Di lain pihak, respons masyarakat terhadap dua kasus itu relatif sama. Warga Jawa Barat bergelombang memprotes pernyataan Arteria Dahlan. Hal yang sama juga terlihat dari protes warga Kalimantan terhadap pernyataan Edy Mulyadi.

“Jadi, demi tegaknya hukum, sepatutnya kasus Arteria Dahlan juga segera diproses polisi. Dengan begitu, masyarakat tidak melihat adanya perlakukan hukum yang berbeda terhadap setiap warga negara,” imbuh pengamat yang biasa disapa Jamil ini.

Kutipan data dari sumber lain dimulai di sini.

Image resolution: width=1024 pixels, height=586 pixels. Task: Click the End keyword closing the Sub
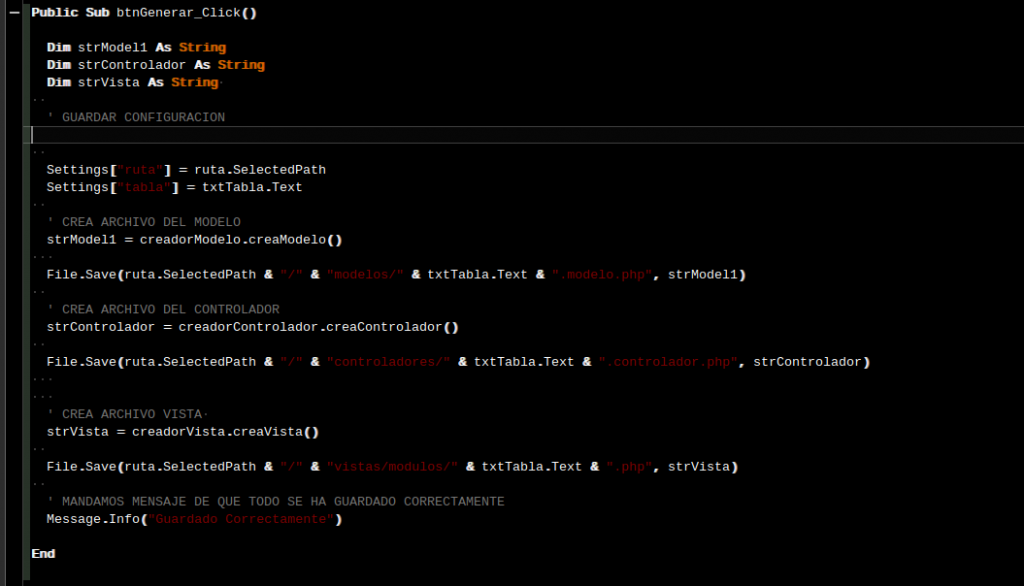tap(43, 554)
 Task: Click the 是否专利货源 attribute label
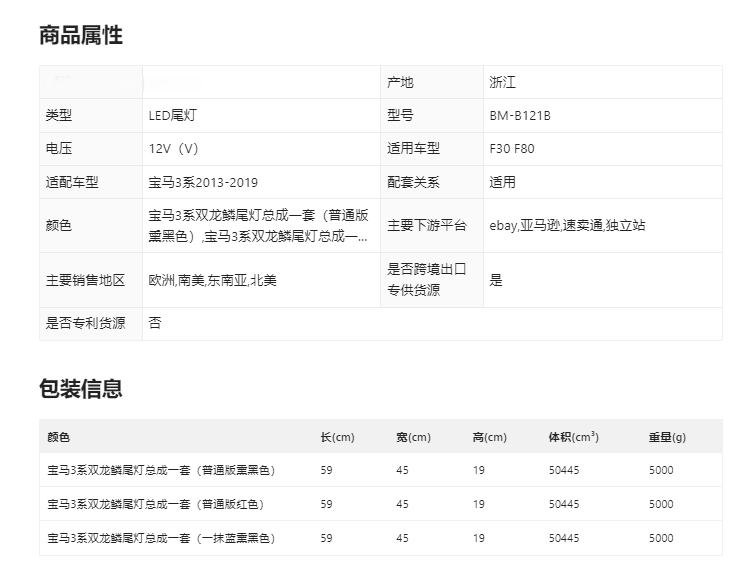tap(85, 323)
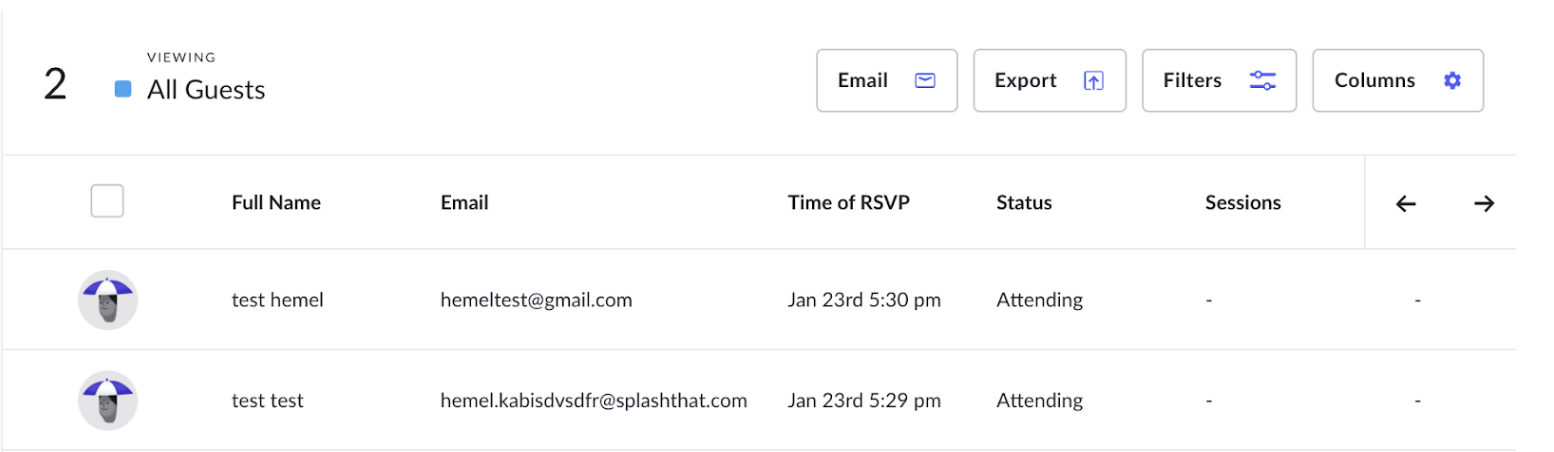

Walaupun lambatnya penanganan kasus Arteria Dahlan diduga karena ia sebagai anggota DPR RI. Untuk memeriksa anggota DPR RI memang membutuhkan izin presiden.

“Kalau memang itu yang menjadi penyebabnya, idealnya polisi menyampaikannya ke masyarakat. Dengan begitu, masyarakat dapat memahami lambatnya penanganan proses hukum kasus Arteria Dahla,” paparnya.

Masalahnya, apakah polisi memang sudah mengajukan permohonan ke Presiden untuk memproses kasus Arteria Dahlan? “Untuk itu, polisi perlu terbuka ke masyarakat agar tidak muncul penilaian liar yang merugikan lembaga kepolisian,” pungkas Jamil yang juga mantan Dekan FIKOM IISIP ini. (dwi)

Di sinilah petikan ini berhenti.